Dal 1 marzo 2012 entreranno in vigore le nuove norme sulla privacy di Google con le quali il colosso di Mountain View riscrive interamente la privacy policy di tutto il proprio universo di servizi. Tra due giorni, infatti, cesseranno di avere validità oltre 60 diversi regolamenti che verranno sostituiti da un unico testo il cui contenuto non ha mancato di suscitare dubbi e preoccupazioni.

Ad esprimere qualche perplessità, in questi giorni, è anche l'Unione Europea che non ha mancato di sottolineare la propria "profonda preoccupazione" in merito ai nuovi regolamenti che Google si appresta ad adottare.
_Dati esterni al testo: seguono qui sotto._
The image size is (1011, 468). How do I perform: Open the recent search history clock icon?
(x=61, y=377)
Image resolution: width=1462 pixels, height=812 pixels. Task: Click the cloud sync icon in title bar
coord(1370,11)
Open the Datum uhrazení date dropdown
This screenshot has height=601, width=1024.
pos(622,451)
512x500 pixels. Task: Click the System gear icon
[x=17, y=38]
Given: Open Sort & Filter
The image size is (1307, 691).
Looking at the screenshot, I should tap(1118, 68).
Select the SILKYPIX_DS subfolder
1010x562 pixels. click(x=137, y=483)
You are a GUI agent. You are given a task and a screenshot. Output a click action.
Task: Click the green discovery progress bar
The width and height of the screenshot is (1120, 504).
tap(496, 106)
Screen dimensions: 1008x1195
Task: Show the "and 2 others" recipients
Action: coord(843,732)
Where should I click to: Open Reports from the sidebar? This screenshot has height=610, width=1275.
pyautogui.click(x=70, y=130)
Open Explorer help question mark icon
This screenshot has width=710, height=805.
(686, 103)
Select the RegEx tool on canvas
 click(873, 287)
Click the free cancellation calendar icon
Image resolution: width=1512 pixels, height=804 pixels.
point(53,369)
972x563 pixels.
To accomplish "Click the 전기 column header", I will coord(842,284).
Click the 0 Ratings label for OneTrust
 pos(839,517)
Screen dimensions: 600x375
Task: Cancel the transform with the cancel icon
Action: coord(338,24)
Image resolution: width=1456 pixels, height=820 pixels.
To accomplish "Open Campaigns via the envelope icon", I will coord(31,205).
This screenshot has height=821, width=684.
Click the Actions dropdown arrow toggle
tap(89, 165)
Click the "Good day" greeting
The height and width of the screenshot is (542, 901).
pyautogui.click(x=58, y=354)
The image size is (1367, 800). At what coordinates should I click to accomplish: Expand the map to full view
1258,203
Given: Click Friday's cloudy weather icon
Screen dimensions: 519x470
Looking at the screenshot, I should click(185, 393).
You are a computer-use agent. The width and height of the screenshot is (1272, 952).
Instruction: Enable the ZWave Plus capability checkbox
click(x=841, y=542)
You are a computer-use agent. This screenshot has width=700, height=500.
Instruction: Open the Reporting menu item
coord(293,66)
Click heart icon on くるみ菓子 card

Più precisamente, la CNIL - autorità francese per la protezione dei dati personali incaricata di effettuare un'indagine conoscitiva sulle nuove norme di casa Google - ha chiesto a Larry Page - fondatore e CEO del gruppo - una "pausa" sul percorso di adozione della nuova normativa in quanto questa sembrerebbe non rispettare i requisiti della Direttiva europea sulla protezione dei dati (95/46/Ce).

Secondo il CNIL, infatti, la nuova privacy policy di Google sarebbe di difficile comprensione per un "utente medio" il quale si troverebbe, pertanto, a manifestare un consenso non pienamente consapevole; inoltre le dimensioni del gruppo Google ed il fatto di incrociare tutti i dati provenienti dai vari servizi lascerebbe sorgere più di una perplessità circa "le vere pratiche di Google".

Viviane Redding, vice-presidente della Commissione Europea, ha appoggiato apertamente la posizione del CNIL sostenendo che "i consumatori devono essere in grado di prendere decisioni consapevoli nell'uso dei servizi basati su internet (...) Google deve rinviare l'introduzione della sua policy finché non avrà risolto i dubbi sulla conformità con le norme europee sulla protezione dei dati".

Sulla stessa linea anche il nostro Garante della Privacy, Francesco Pizzetti, secondo il quale "L'informativa fornita agli utenti è apparentemente esaustiva ma in realtà troppo generica ed elusiva" e lascerebbe aperte troppe porte a Google circa l'effettivo uso dei dati raccolti.